How many NFIP flood-insurance claims has Maine filed?

FEMA's National Flood Insurance Program shows 204 claims on file from Maine, with combined payouts of $7,116,414 across the dataset. 15 of the state's 17 counties have at least one NFIP claim recorded.

Are FEMA flood maps the same as your risk score?

No. The flood risk score on this page is a county-wide composite drawn from claims, disasters, severity, and trend. FEMA Flood Insurance Rate Maps (FIRMs, available at fema.gov/flood-maps) are parcel-level zone designations based on hydrologic modeling. The two answer different questions; serious decisions about insurance or building should use both, plus real-time hydrology from USGS Water Data.

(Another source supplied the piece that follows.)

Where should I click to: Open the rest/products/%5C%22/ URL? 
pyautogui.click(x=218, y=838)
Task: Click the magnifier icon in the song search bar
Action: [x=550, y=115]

When was the Maine data last updated?

These figures were refreshed from the OpenFEMA API on 2026-05-16. FEMA itself publishes new NFIP claims on a quarterly cycle, so the data may lag actual events by up to three months.

Flood risk profile for Maine: 17 counties, 204 NFIP claims, average composite score 15.

The this entity record above pulls directly from FEMA OpenFEMA datasets including the National Flood Hazard Layer and NFIP claims. What follows is the per-entity context — how this entity sits in the broader U.S. flood risk, NFIP claims, and disaster declarations distribution and which underlying factors drive the headline numbers.

Every number on this page links back to FEMA OpenFEMA datasets including the National Flood Hazard Layer and NFIP claims; the methodology page describes the inputs, refresh cadence, and known limitations of the underlying data product.

For readers using this page as a decision input, the related-entity pages elsewhere on the site provide the comparison set. The most useful comparison for this entity is typically a peer within U.S. ZIPs, counties, and states with similar size, similar exposure, or similar geography — not the national-level summary alone.